[Opdracht]
Beantwoord met behulp van de begripsbepalingen hieronder de volgende vragen:
1. Wie wordt in de begripsbepalingen met "college" bedoeld?
2. Hoe wordt een cliënt omschreven?
3. Naar welk artikel en welk lid van de wet verwijst de omschrijving van "bijdrage"?

[Gegeven tekst]
Artikel 1. Begripsbepalingen
- a.
besluit maatschappelijke ondersteuning: het door het College vastgestelde besluit maatschappelijke ondersteuning gemeente Renkum;
- b.
college: College van burgemeester en wethouders van de gemeente Renkum;
- c.
aanbieder (professioneel of niet-professioneel): natuurlijke persoon of rechtspersoon die (jegens het college) gehouden is een algemene voorziening of maatwerkvoorziening te leveren ter ondersteuning van de cliënt;
- d.
aanvraag: een aanvraag is een verzoek van een belanghebbende een besluit in de zin van de Algemene wet bestuursrecht te nemen;
- e.
algemeen gebruikelijke voorziening is een voorziening die:
- I.
niet specifiek bedoeld is voor personen met een beperking;
- II.
daadwerkelijk beschikbaar is;
- III.
een passend bijdrage levert aan het realiseren van zelfredzaamheid of participatie en;
- IV.
financieel kan worden gedragen met een inkomen op minimumniveau.
- f.
algemene voorziening: aanbod van diensten of activiteiten dat zonder voorafgaand onderzoek naar de behoeften, persoonskenmerken en mogelijkheden van de gebruikers -dan wel met een lichte toetsing-, toegankelijk is en dat is gericht op maatschappelijke ondersteuning’;
- g.
andere voorziening: voorziening anders dan in het kader van de Wet maatschappelijke ondersteuning 2015;
- h.
bijdrage: eigen bijdrage als bedoeld in artikel 2.1.4, eerste lid, van de wet;
- i.
cliënt: de inwoner met een ondersteuningsvraag;
- j.
gesprek: gesprek in het kader van het onderzoek als bedoeld in artikel 2.3.2, eerste lid, van de wet;
- k.
maatwerkvoorziening: op de behoefte, persoonskenmerken en mogelijkheden van een persoon afgestemd geheel van diensten, hulpmiddelen, woningaanpassingen en andere maatregelen:
- I.
ten behoeve van zelfredzaamheid, daaronder begrepen kortdurend verblijf in een instelling ter ontlasting van de mantelzorger, het daarvoor noodzakelijke vervoer, alsmede hulpmiddelen, woningaanpassingen en andere maatregelen,
- II.
ten behoeve van participatie, daaronder begrepen het daarvoor noodzakelijke vervoer, alsmede hulpmiddelen en andere maatregelen,
- III.
ten behoeve van beschermd wonen en opvang.
- l.
melding: melding aan het college als bedoeld in artikel 2.3.2, eerste lid, van de wet;
- m.

[Fragment uit gegevens]
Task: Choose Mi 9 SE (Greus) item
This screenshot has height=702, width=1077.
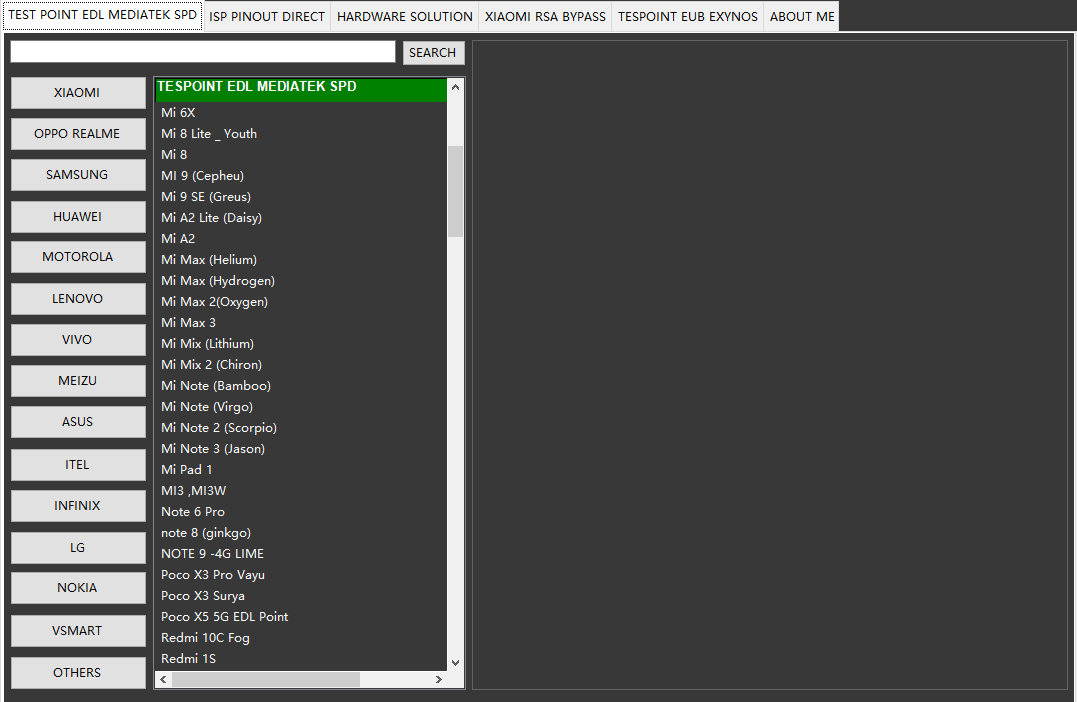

[Uitwerking]
1. Het College van burgemeester en wethouders van de gemeente Renkum.
2. De inwoner met een ondersteuningsvraag.
3. Artikel 2.1.4, eerste lid, van de wet.